**Work instructions**
Summarize the forum thread excerpt in three sentences.

**Page excerpt**
Start of Block
I can live with that.

silverdr commented 7 years ago

I hope the thing I asked for was made clear: an option for the parser that would make it output the HTML without surrounding <p></p> tags. Regardless of whether it's one-line of Markdown or a long document, provided it doesn't break the well-formedness of the output. If the paragraph break is not enforced by the Markdown content, it shouldn't be added. Of course if the Markdown asks for it (double line break) then it has to be honoured. Now the answers (out of my head.. you know how the output looks like for each of the examples now so I only show what I'd expect when the option is available and enabled - possibly as default):

  1. hello <em>world</em>
  2. <blockquote>hello <em>world</em></blockquote>
  3. <p>Hello</p><p><em>world</em></p>
  4. <p><h2>Hello</h2></p><p><em>world</em></p>
  5. Hello 1. <em>world</em>
  6. Hello <a href="https://hello.world/">world</a>
  7. Hello <a href="https://hello.world/">world</a>
peteryland commented 4 years ago

I also have a similar case which might be related. I have the following markdown:

::: test
<input>
:::

And I would like an option for it not to output the unwanted p tags:

<div class="test">
<p><input></p>
</div>
winie commented 1 week ago
  1. hello <em>world</em>
  2. <blockquote>hello <em>world</em></blockquote>
  3. hello <em>world</em>
  4. <h2>Hello</h2><em>world</em>
  5. Hello 1. <em>world</em>
  6. Hello <a href="https://hello.world/">world</a>
  7. Hello <a href="https://hello.world/">world</a>
groovenectar commented 1 week ago
>  1. `hello <em>world</em>`
> 
>  2. `<blockquote>hello <em>world</em></blockquote>`
> 
>  3. `hello <em>world</em>`
> 
>  4. `<h2>Hello</h2><em>world</em>`
> 
>  5. `Hello 1. <em>world</em>`
> 
>  6. `Hello <a href="https://hello.world/">world</a>`
> 
>  7. `Hello <a href="https://hello.world/">world</a>`

Thanks I just added this to my resume

May I never forget you as I'm making the big bucks at my next job

Don't say you never did anything for me

https://c.dup.bz/@wordpress/you%20do%20not%20say.png.html
End of Block
**Entries shown**
Start of Block
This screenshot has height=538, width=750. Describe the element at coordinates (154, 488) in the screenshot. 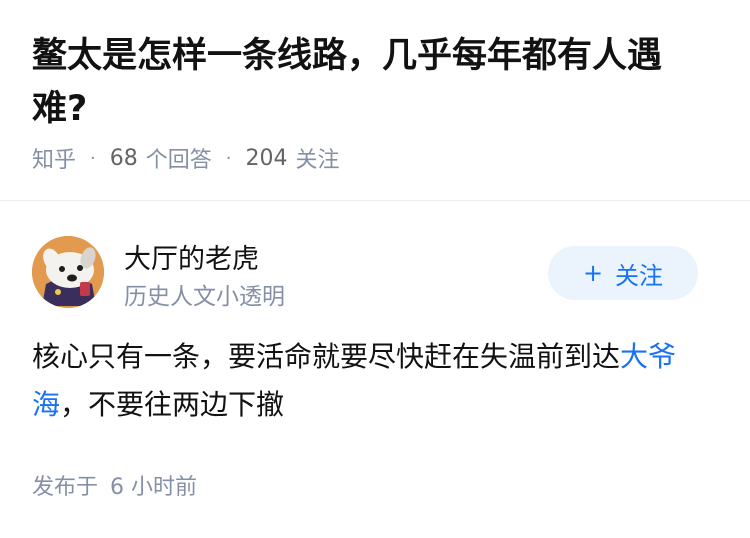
End of Block
Start of Block
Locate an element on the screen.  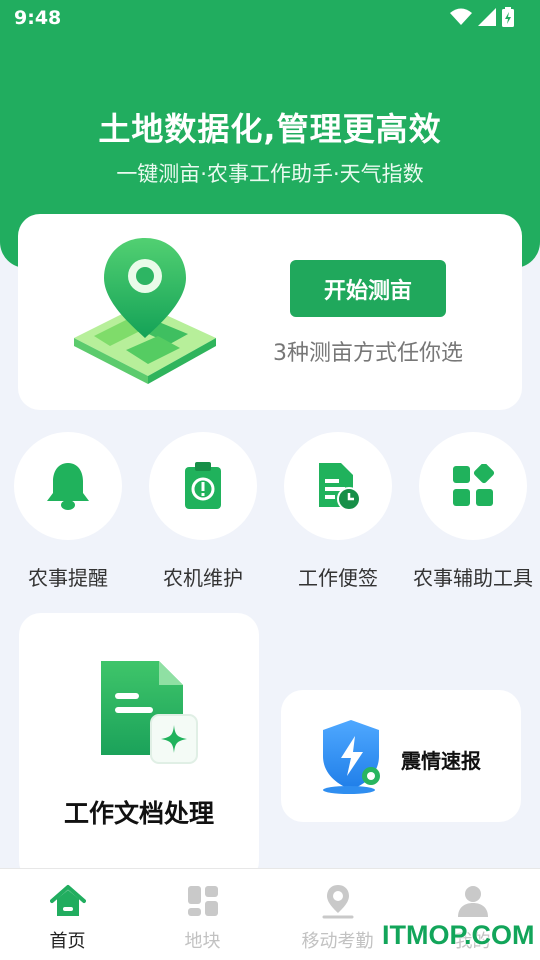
End of Block
**Answer section**
silverdr asks for a parser option that outputs HTML without surrounding <p></p> tags, adding a paragraph break only where the Markdown calls for it with a double line break. silverdr also lists the expected output for seven examples. peteryland describes a similar case in which an <input> inside a "::: test" block comes out wrapped in unwanted p tags within a div, and winie later posts another list of seven outputs, which groovenectar quotes with a joking remark about adding it to a resume.